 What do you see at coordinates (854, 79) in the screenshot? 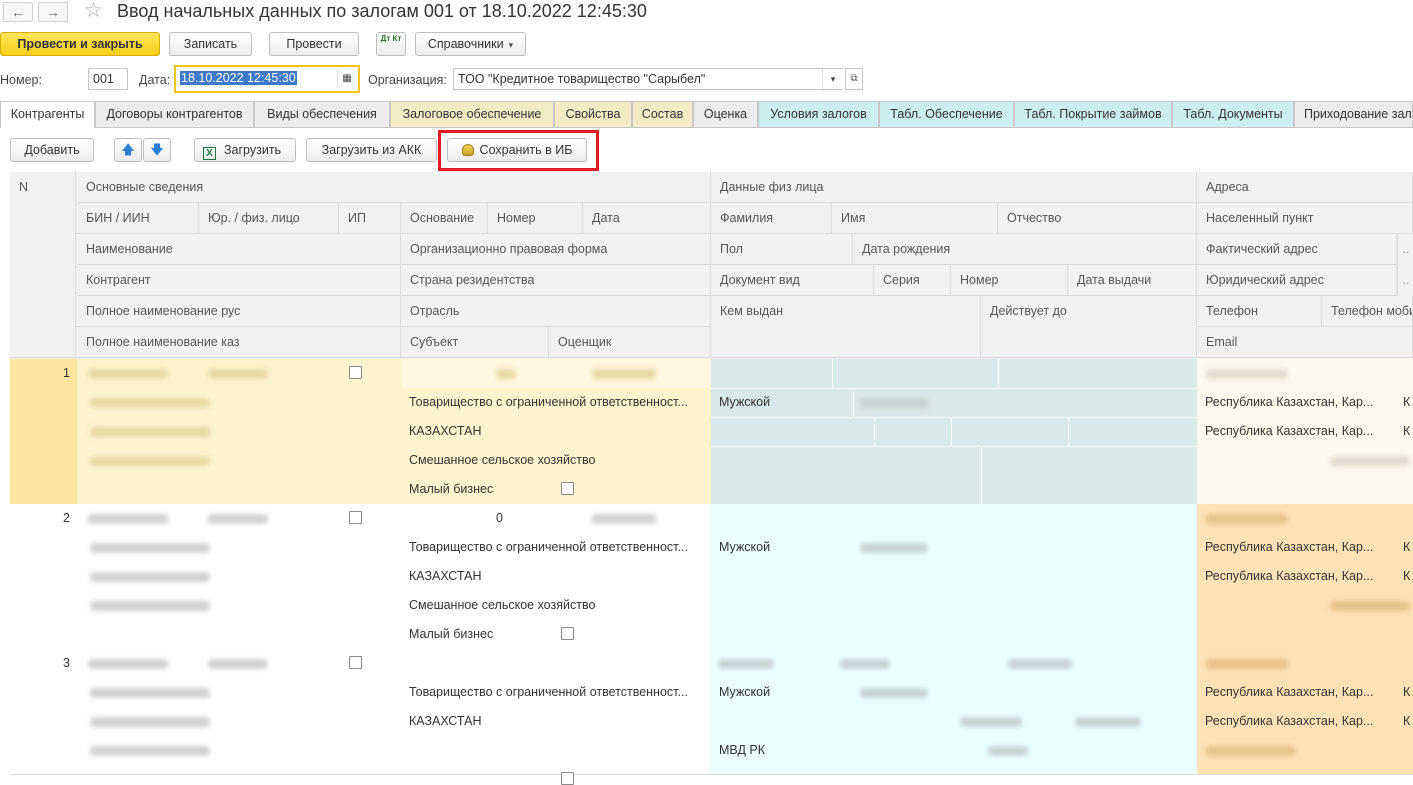
I see `open-link-icon: ⧉` at bounding box center [854, 79].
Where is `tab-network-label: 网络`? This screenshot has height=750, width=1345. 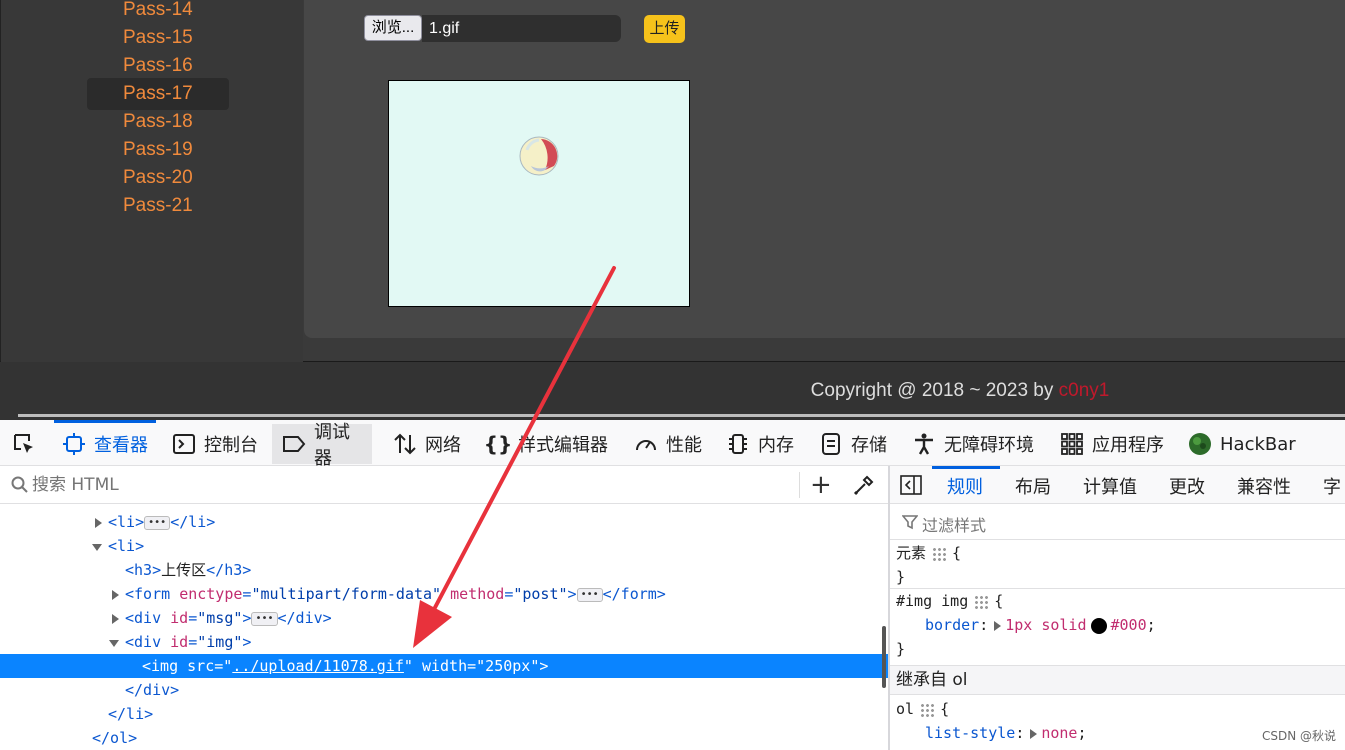 tab-network-label: 网络 is located at coordinates (443, 446).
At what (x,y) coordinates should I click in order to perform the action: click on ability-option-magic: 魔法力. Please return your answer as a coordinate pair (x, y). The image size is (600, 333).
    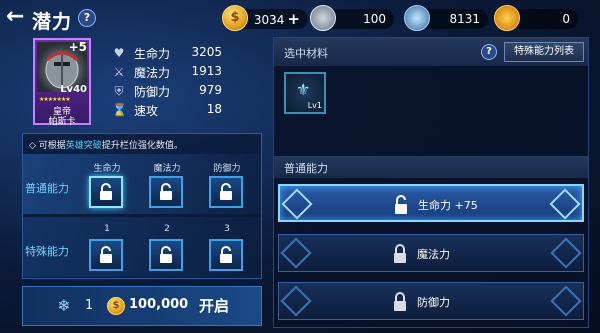
    Looking at the image, I should click on (431, 253).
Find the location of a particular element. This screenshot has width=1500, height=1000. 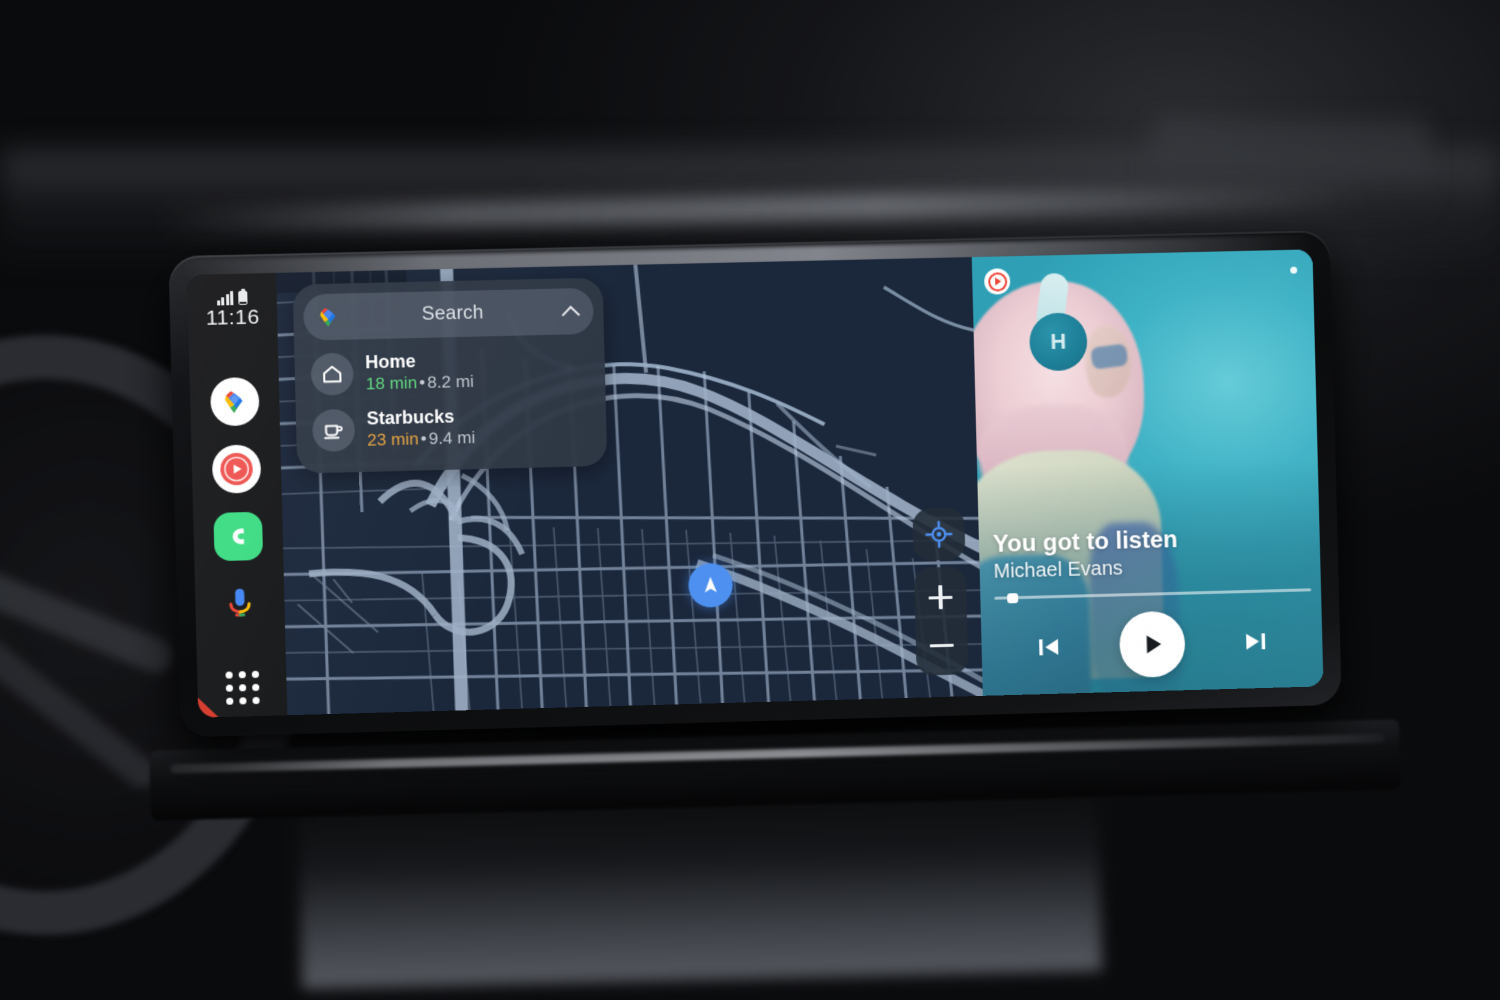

========================================================================

### Task statement:
Rewrite as a numbered list the lines from the line containing "At what (x,y)" through the line containing "Looking at the", both included, and omit any blank lines. Leave the pictures out of the list.

### Answer for the task:
1. At what (x,y) coordinates should I click in order to perform the action: click on ability-option-magic: 魔法力. Please return your answer as a coordinate pair (x, y). The image size is (600, 333).
2.     Looking at the image, I should click on (431, 253).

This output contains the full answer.